Sebastião Ribeiro Salgado nasce l’8 febbraio 1944 ad Aimorés, nello stato di Minas Gerais, in Brasile. A sedici anni si trasferisce nella vicina Vitoria, dove finisce le scuole superiori e intraprende gli studi universitari. Nel 1967 sposa Lélia Deluiz Wanick. Dopo ulteriori studi a San Paolo, i due si trasferiscono prima a Parigi e quindi a Londra, dove Sebastião lavora come economista per l’Organizzazione Internazionale per il Caffè. Nel 1973 torna insieme alla moglie a Parigi per intraprendere la carriera di fotografo. Lavorando prima come freelance e poi per le agenzie fotografiche Sygma, Gamma e Magnum, per creare poi insieme a Lèlia la agenzia Amazonas Images, Sebastião viaggia molto, occupandosi prima degli indios e dei contadini dell’America Latina, quindi della carestia in Africa verso la metà degli anni Ottanta.
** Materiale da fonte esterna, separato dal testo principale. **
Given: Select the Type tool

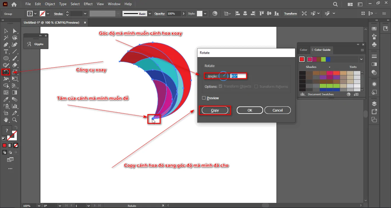Looking at the screenshot, I should [x=6, y=51].

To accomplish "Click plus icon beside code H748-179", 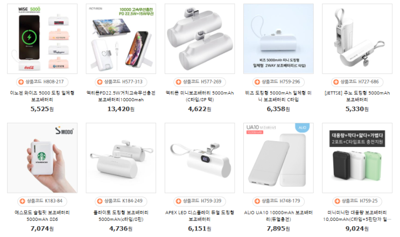I will click(257, 201).

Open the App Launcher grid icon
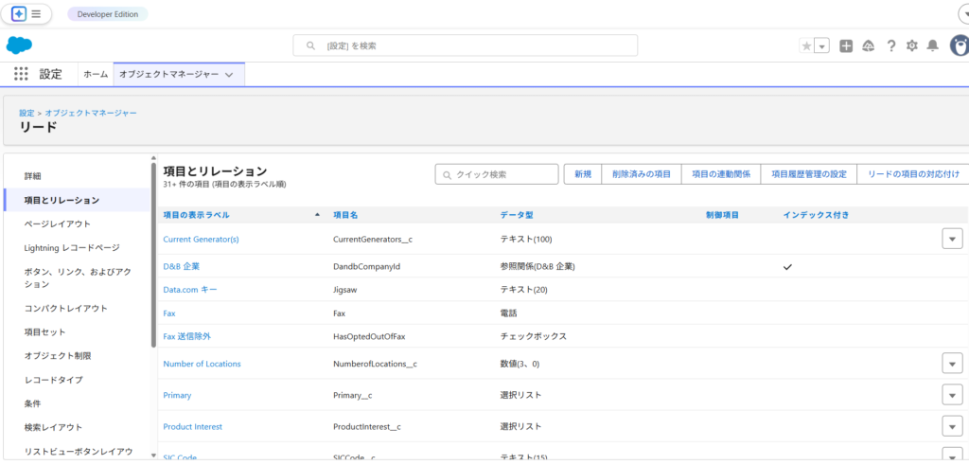click(x=21, y=74)
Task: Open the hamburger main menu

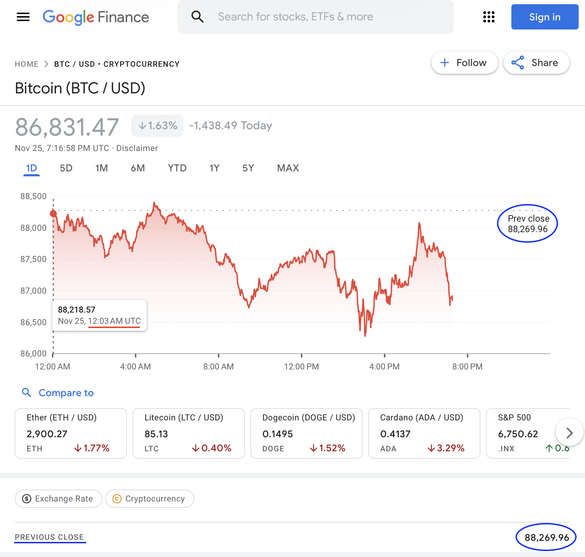Action: [x=23, y=17]
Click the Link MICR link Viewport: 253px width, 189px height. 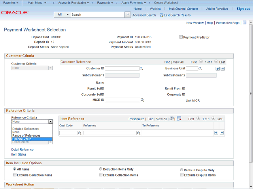pyautogui.click(x=193, y=100)
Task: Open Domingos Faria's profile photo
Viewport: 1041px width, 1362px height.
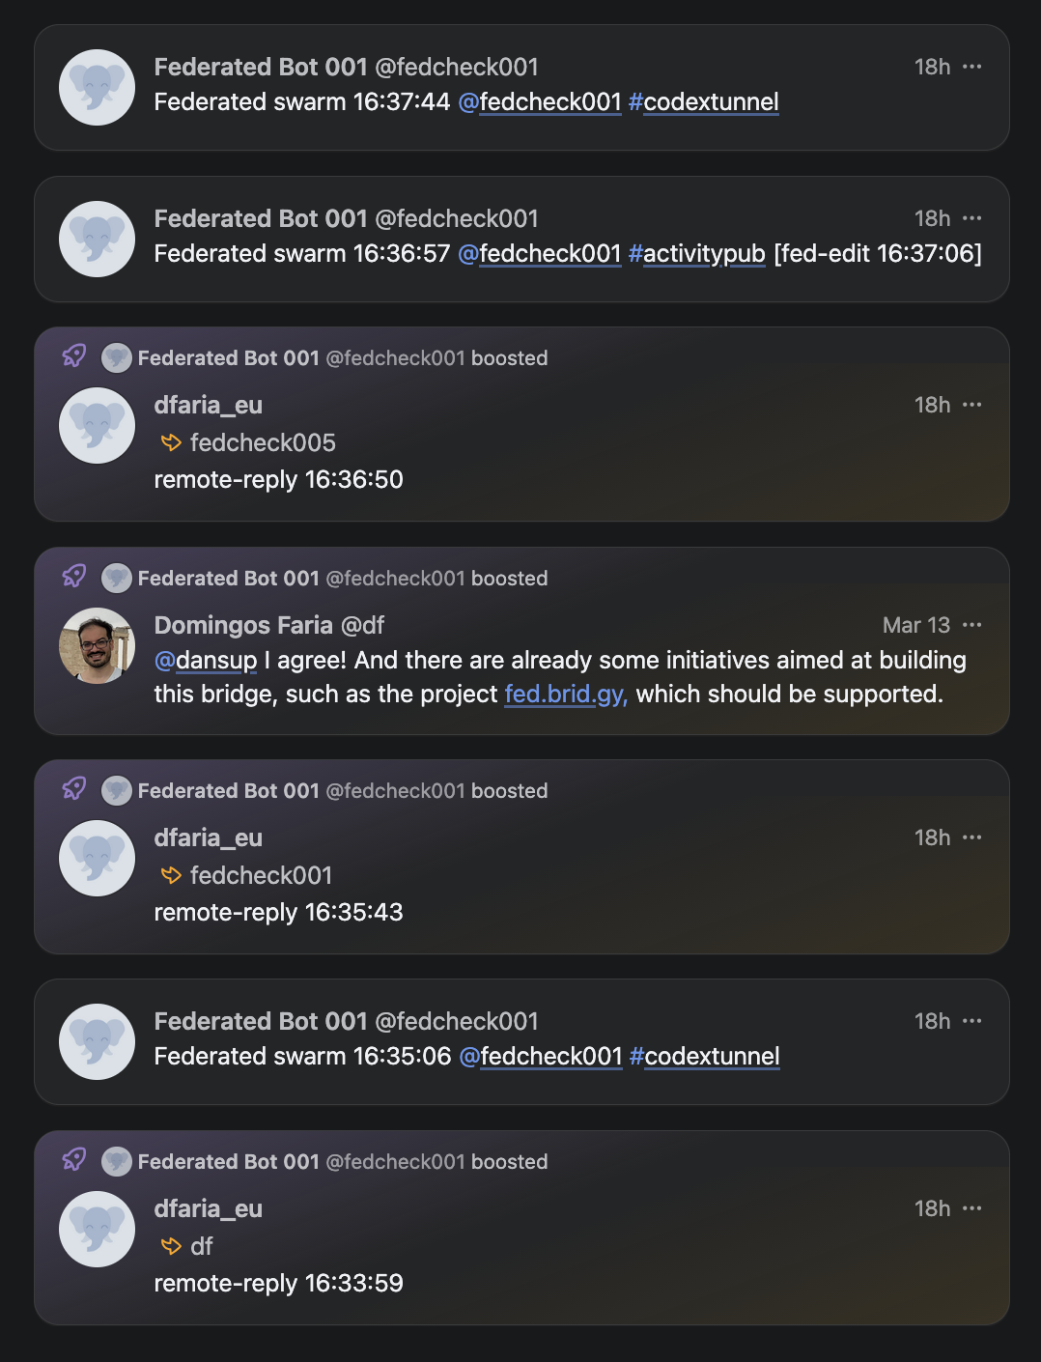Action: (x=97, y=645)
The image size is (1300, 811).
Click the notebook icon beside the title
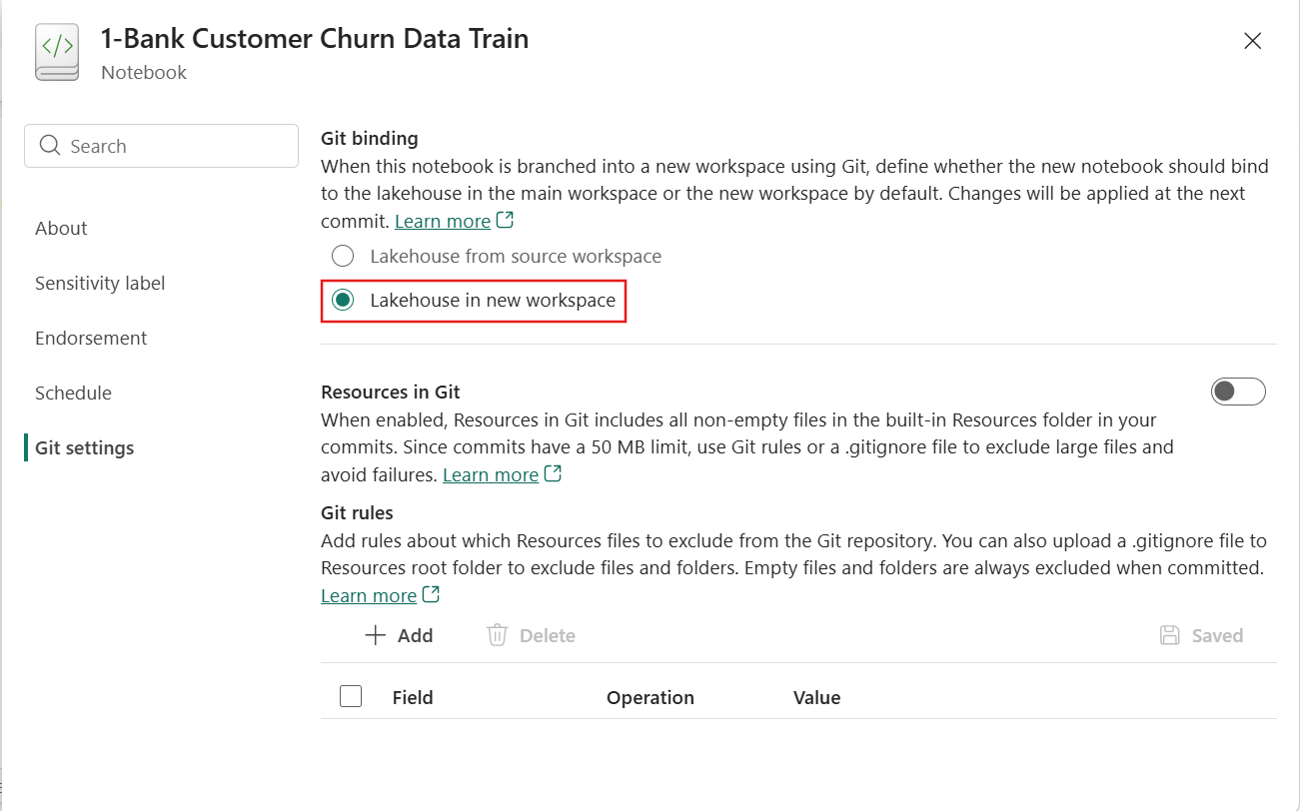57,53
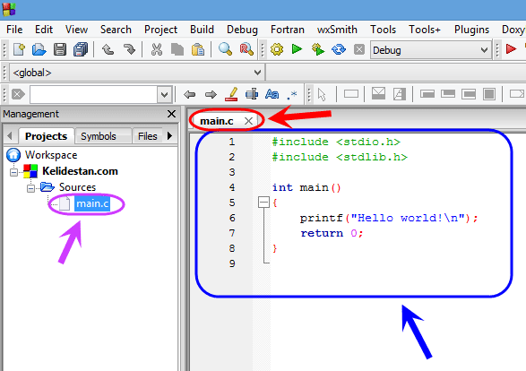Collapse the code fold at line 5
The width and height of the screenshot is (526, 371).
pyautogui.click(x=263, y=203)

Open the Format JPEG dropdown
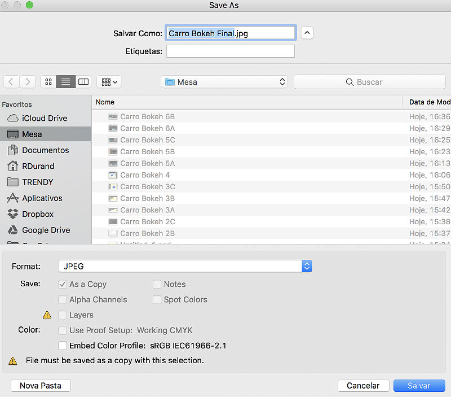pyautogui.click(x=185, y=266)
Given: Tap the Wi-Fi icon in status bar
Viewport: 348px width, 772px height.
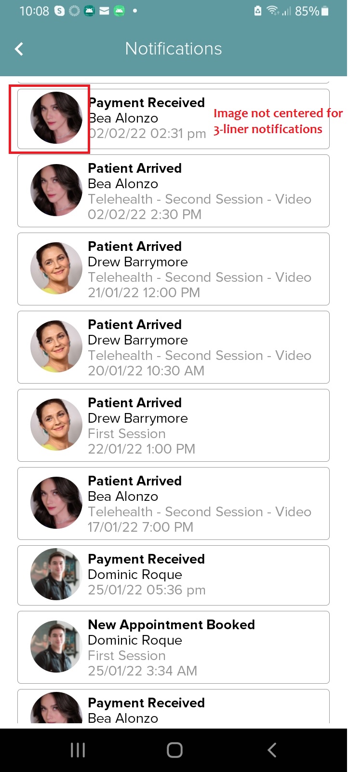Looking at the screenshot, I should [x=273, y=11].
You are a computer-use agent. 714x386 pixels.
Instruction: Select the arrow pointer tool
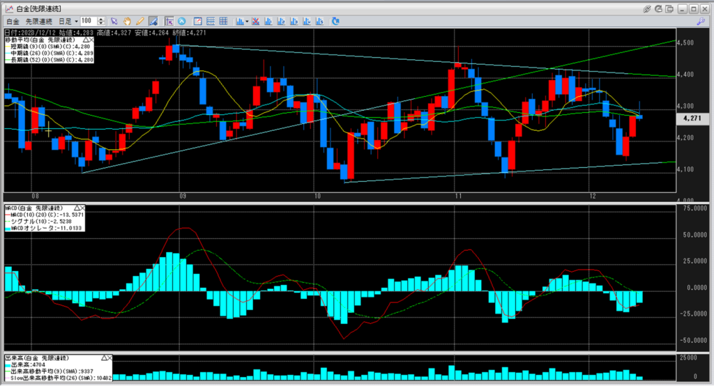[114, 21]
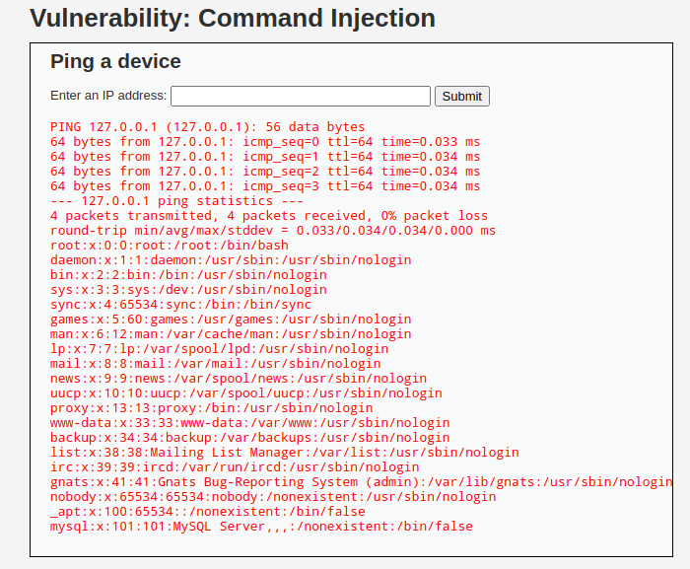Click the www-data user passwd entry
The image size is (690, 569).
click(x=249, y=423)
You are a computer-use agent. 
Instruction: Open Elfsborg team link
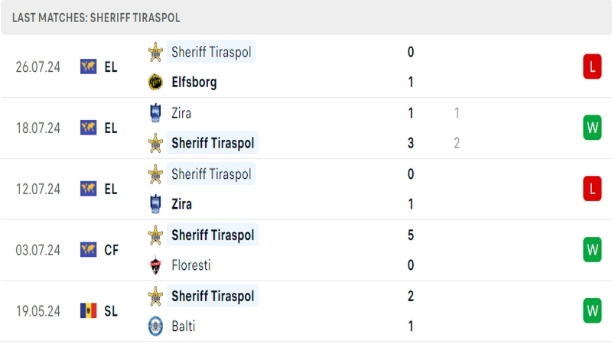(x=194, y=83)
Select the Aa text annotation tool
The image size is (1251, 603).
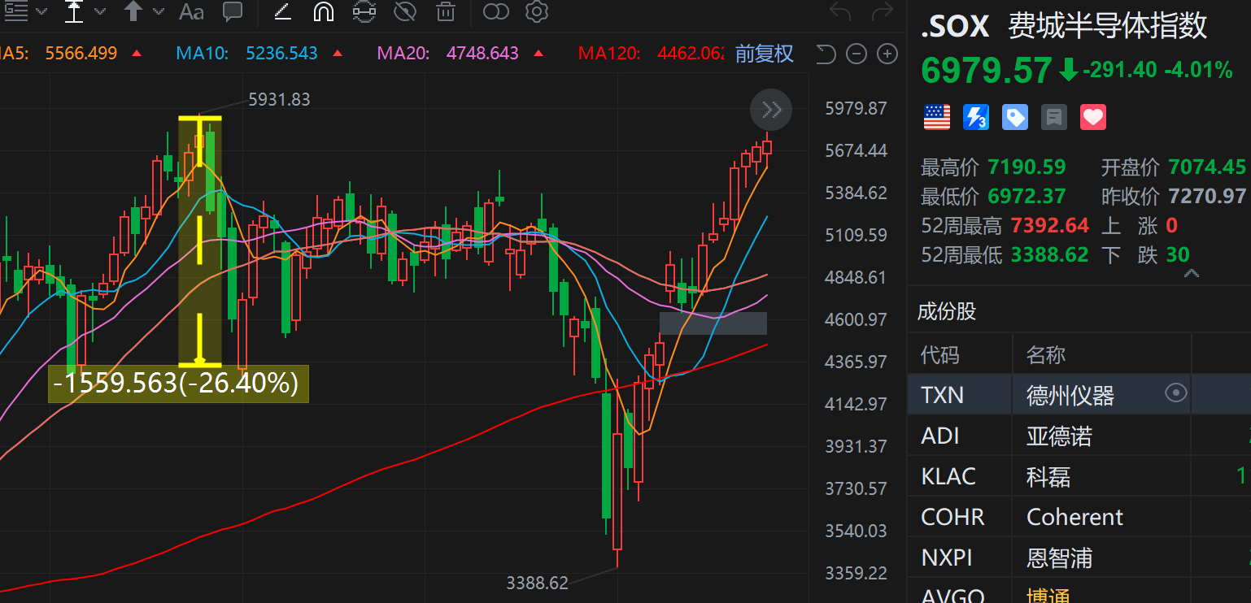(x=191, y=11)
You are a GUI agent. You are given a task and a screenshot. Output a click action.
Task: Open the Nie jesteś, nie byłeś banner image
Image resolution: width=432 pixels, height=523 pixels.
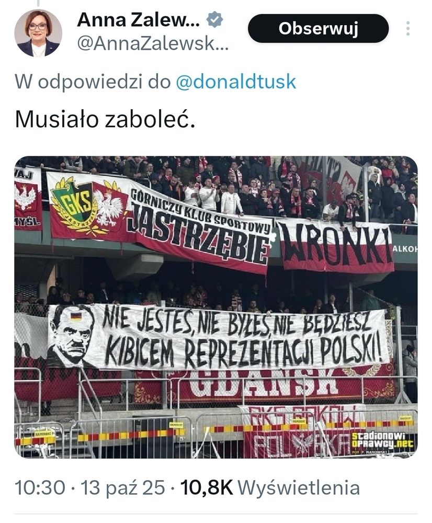[x=219, y=336]
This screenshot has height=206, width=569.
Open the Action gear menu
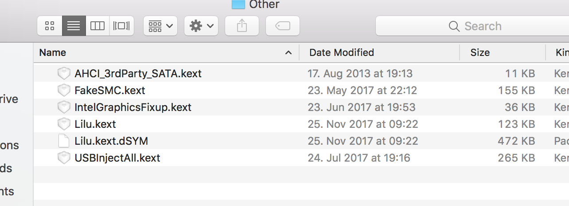tap(201, 26)
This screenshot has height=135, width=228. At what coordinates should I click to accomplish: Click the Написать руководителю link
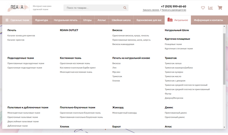coord(174,10)
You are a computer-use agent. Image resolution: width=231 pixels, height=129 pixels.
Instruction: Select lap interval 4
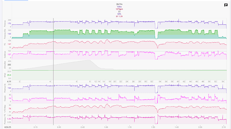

Queste immagini confluiscono nei suoi primi libri. Tra il 1986 e il 2001 si dedica principalmente a due progetti. Prima documenta la fine della manodopera industriale su larga scala nel libro La mano dell’uomo (Contrasto, 1994) e nelle mostre che ne accompagnano l’uscita (presentata in sette diverse città italiane). Quindi documenta l’umanità in movimento, non solo profughi e rifugiati, ma anche i migranti verso le immense megalopoli del Terzo mondo, in due libri di grande successo: In cammino e Ritratti di bambini in cammino (Contrasto, 2000). Grandi mostre itineranti (a Roma alle Scuderie del Quirinale e poi a Milano all’Arengario di Palazzo Reale) accompagnano anche in questo caso l’uscita dei libri. La mostra Genesi è accompagnata dal libro omonimo (Taschen, 2013).